Source information
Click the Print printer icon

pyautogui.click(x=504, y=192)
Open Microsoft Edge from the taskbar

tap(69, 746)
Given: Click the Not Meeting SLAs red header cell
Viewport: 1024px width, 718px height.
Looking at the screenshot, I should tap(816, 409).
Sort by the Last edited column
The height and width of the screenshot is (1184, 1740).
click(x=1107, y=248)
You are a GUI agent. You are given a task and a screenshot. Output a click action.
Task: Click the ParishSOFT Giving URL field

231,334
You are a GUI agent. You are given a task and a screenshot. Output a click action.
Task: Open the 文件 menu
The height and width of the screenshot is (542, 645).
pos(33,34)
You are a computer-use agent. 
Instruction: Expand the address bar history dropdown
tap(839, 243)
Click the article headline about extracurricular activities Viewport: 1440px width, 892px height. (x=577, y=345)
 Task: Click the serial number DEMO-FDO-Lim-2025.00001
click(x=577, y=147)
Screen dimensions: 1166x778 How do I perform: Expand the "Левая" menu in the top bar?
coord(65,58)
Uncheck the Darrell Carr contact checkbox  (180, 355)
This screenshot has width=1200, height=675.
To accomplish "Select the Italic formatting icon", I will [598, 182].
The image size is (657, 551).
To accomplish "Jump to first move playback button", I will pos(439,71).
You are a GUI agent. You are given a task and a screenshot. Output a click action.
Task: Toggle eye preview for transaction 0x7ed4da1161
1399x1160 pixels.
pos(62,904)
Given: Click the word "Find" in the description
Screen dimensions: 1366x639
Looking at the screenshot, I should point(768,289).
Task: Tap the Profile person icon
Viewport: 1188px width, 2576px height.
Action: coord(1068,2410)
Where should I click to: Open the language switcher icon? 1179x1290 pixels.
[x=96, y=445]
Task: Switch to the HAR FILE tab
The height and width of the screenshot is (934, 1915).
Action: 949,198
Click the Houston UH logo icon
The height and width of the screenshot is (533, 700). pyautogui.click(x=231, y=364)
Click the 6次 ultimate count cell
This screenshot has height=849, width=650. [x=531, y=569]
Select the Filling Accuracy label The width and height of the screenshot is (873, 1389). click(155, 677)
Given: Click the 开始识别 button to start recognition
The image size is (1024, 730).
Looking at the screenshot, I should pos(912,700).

Task goal
From the records above, pick out and copy each line holding the word "accomplish".

Output of the task
To accomplish "Select the Italic formatting icon", I will [598, 182].
To accomplish "Jump to first move playback button", I will pos(439,71).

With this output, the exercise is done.